ある日の深夜、「ビジョン」というアルバムを聴いていました。
12世紀に生きたヒルデガルト・フォン・ビンゲンというドイツの天才の音楽です。
ヒルデガルトは、修道院長になった女性で、ある時期から幻視体験(これを「ビジョン」と呼んだ)をするようになり、その体験を絵として残しています。
彼女の音楽は、教会内に響くイメージそのままの声楽で、似たような音楽としてはグレゴリオ聖歌が思い浮かびます。
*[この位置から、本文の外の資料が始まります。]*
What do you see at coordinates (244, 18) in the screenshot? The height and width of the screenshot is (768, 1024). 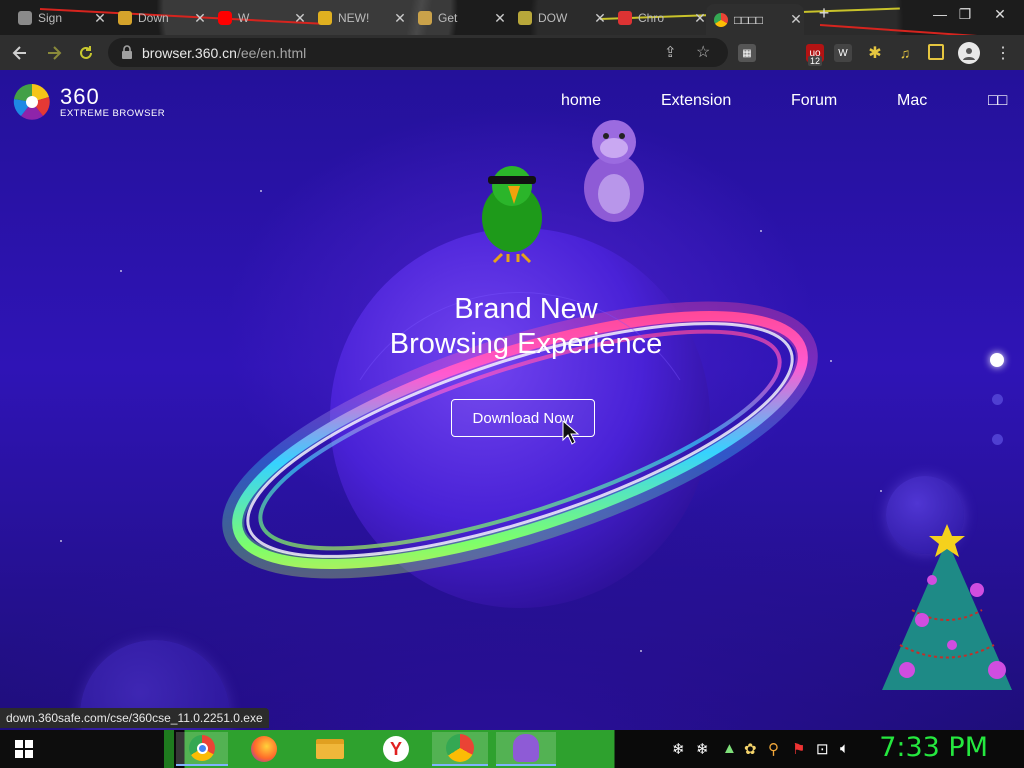 I see `tab-title: W` at bounding box center [244, 18].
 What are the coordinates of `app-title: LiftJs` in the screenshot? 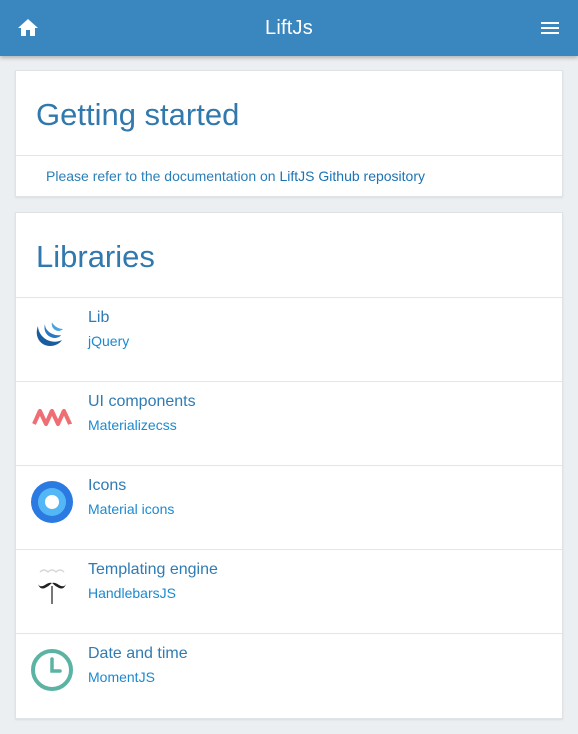 It's located at (289, 28).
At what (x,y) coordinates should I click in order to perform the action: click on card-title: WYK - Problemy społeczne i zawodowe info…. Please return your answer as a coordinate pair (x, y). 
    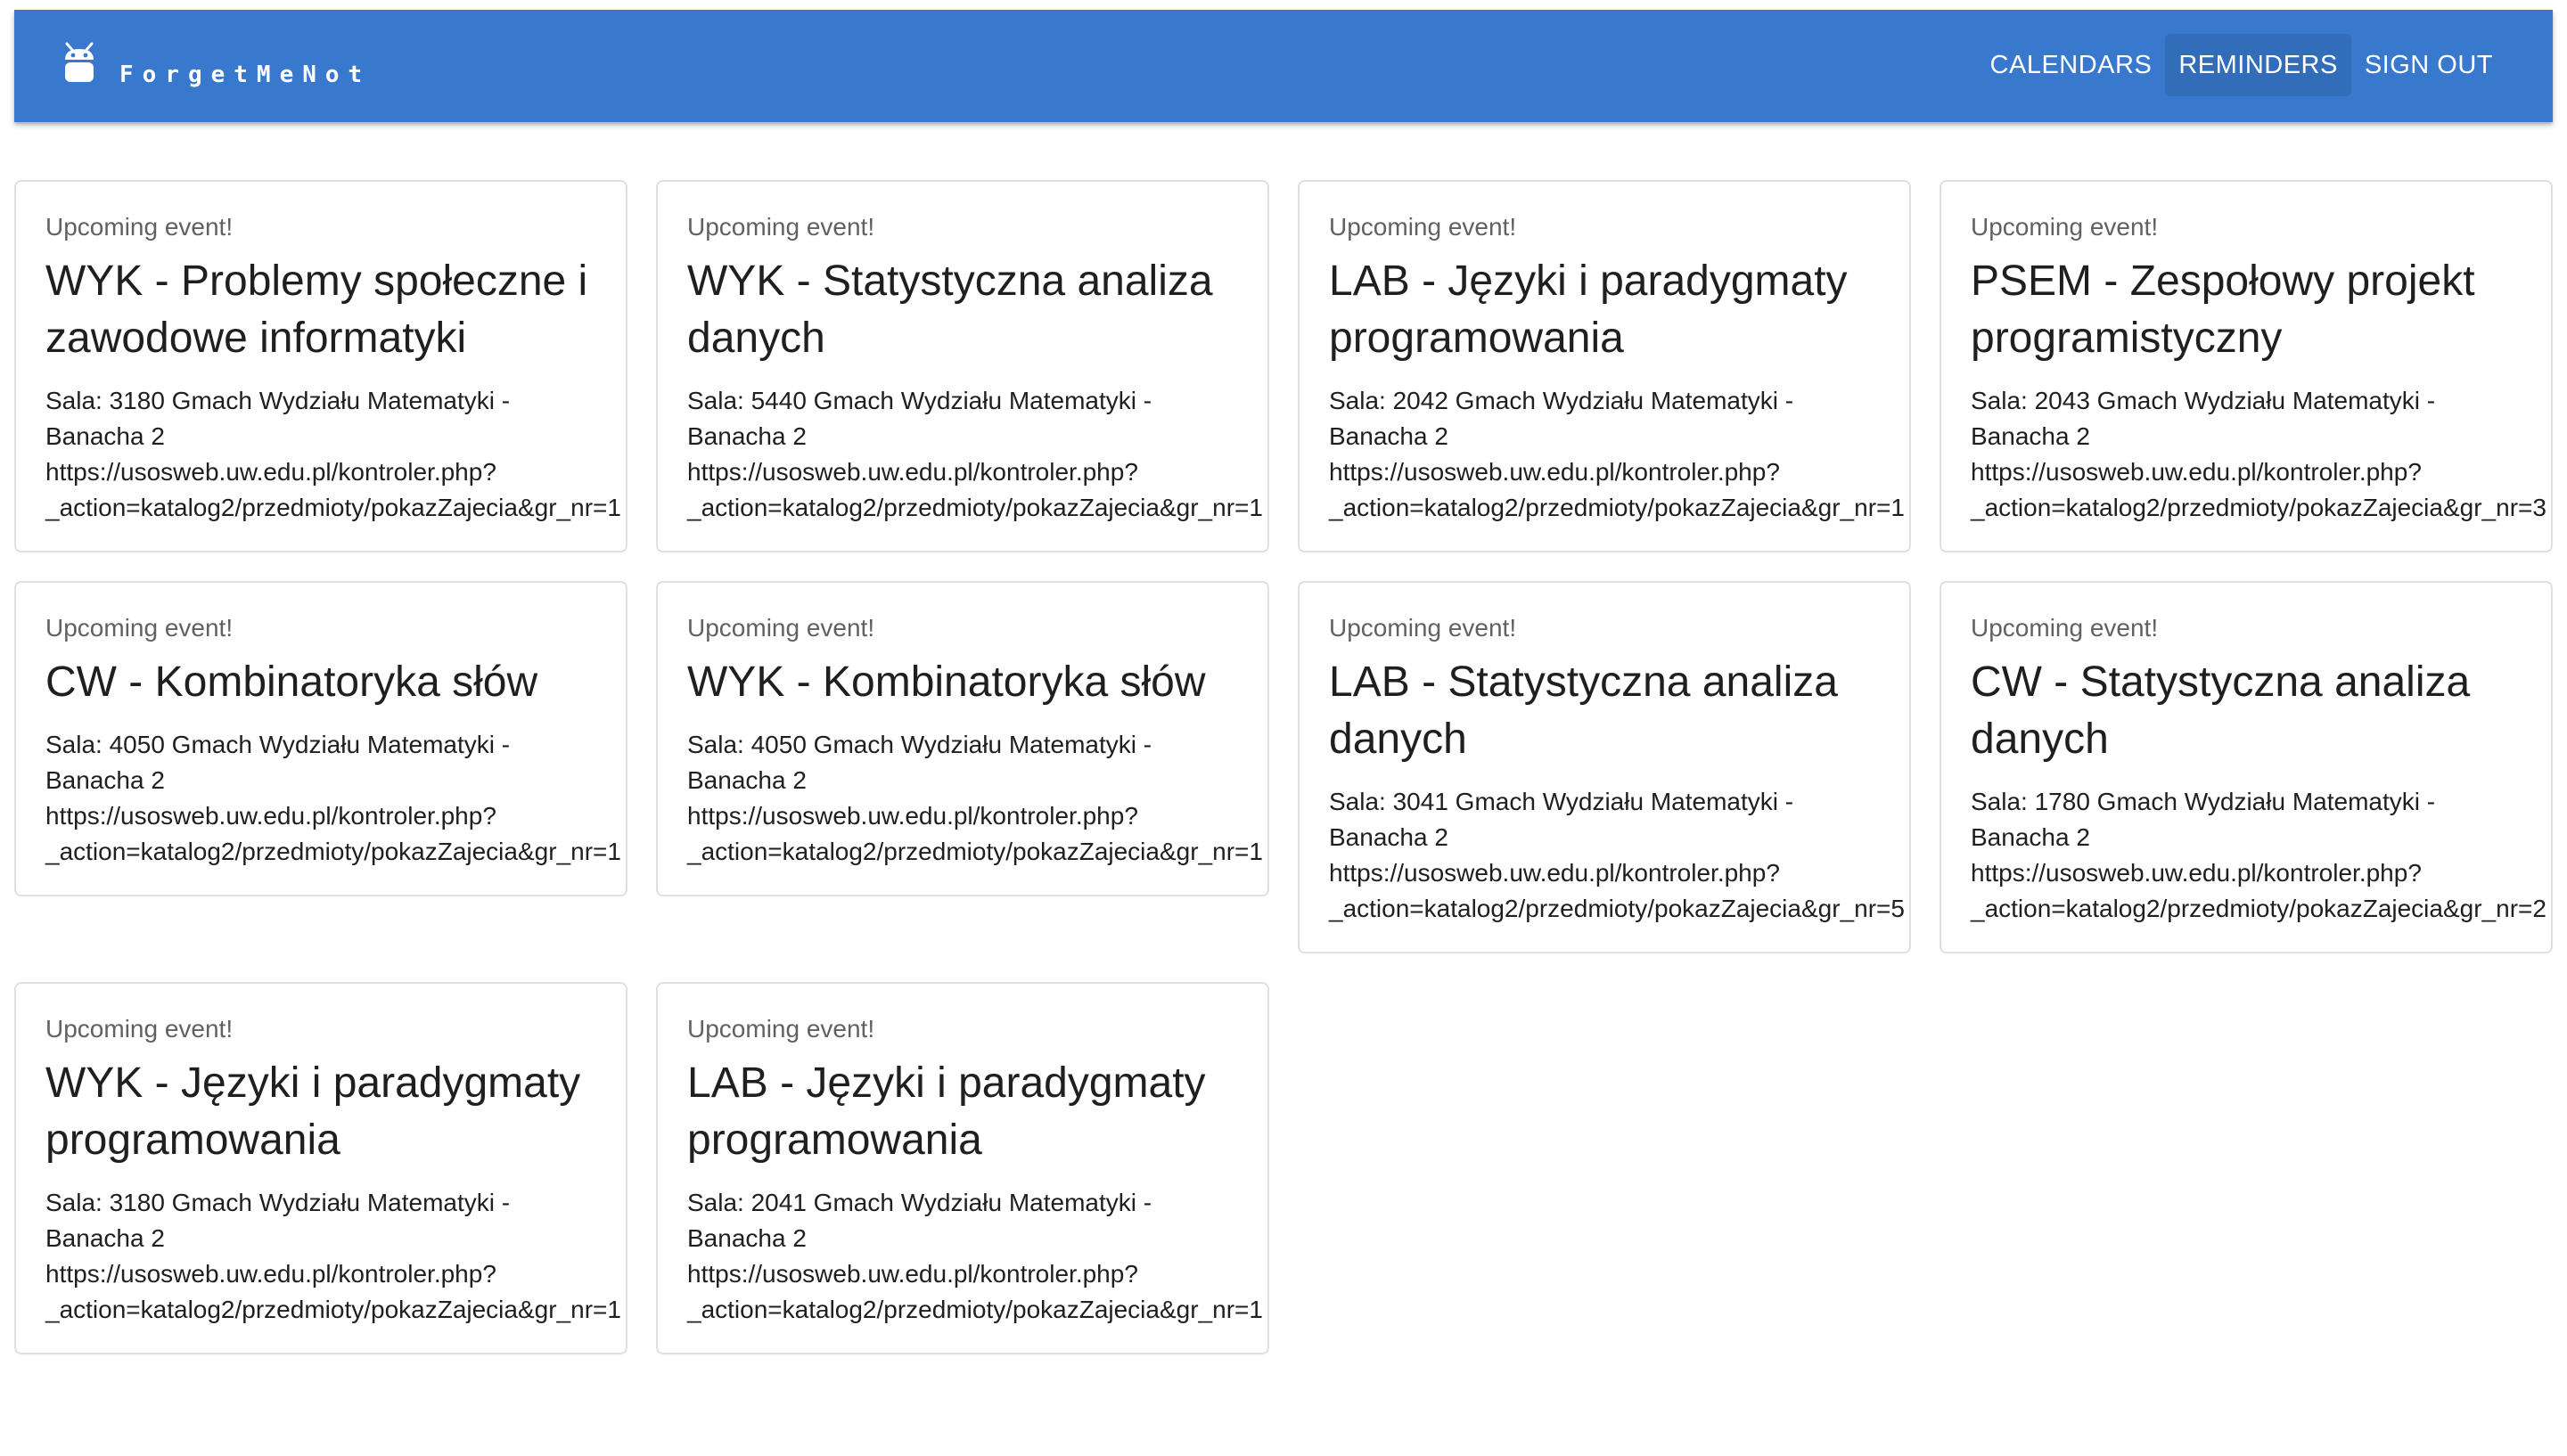
    Looking at the image, I should click on (316, 310).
誰かが仕掛けているのだろうと思いますが、グレゴリオ聖歌は、ある年数を置いて、ブームが何度か起こっています。
私が初めて聴いたのは高校生の頃で、心安らぐ響きに惹かれていました。
手元には10数枚のアルバムがあり、今でも、特に深夜に取り出して聴くことがあります。
ヒルデガルトの音楽は、グレゴリオ聖歌に続くような音楽です。
アルバム「ビジョン」は、リチャード・サウザー(音楽家、作家、プロデューサー、編曲家)が、アカペラだけではなく、幾つかの楽器を加えて、12世紀の音楽と現代をつないでいます。
電子楽器も使っていますが、うるさくはなく、聖堂に響くようなサウンドを作り出しています。
ヒーリング音楽が好きな人には向きそうなアルバムです。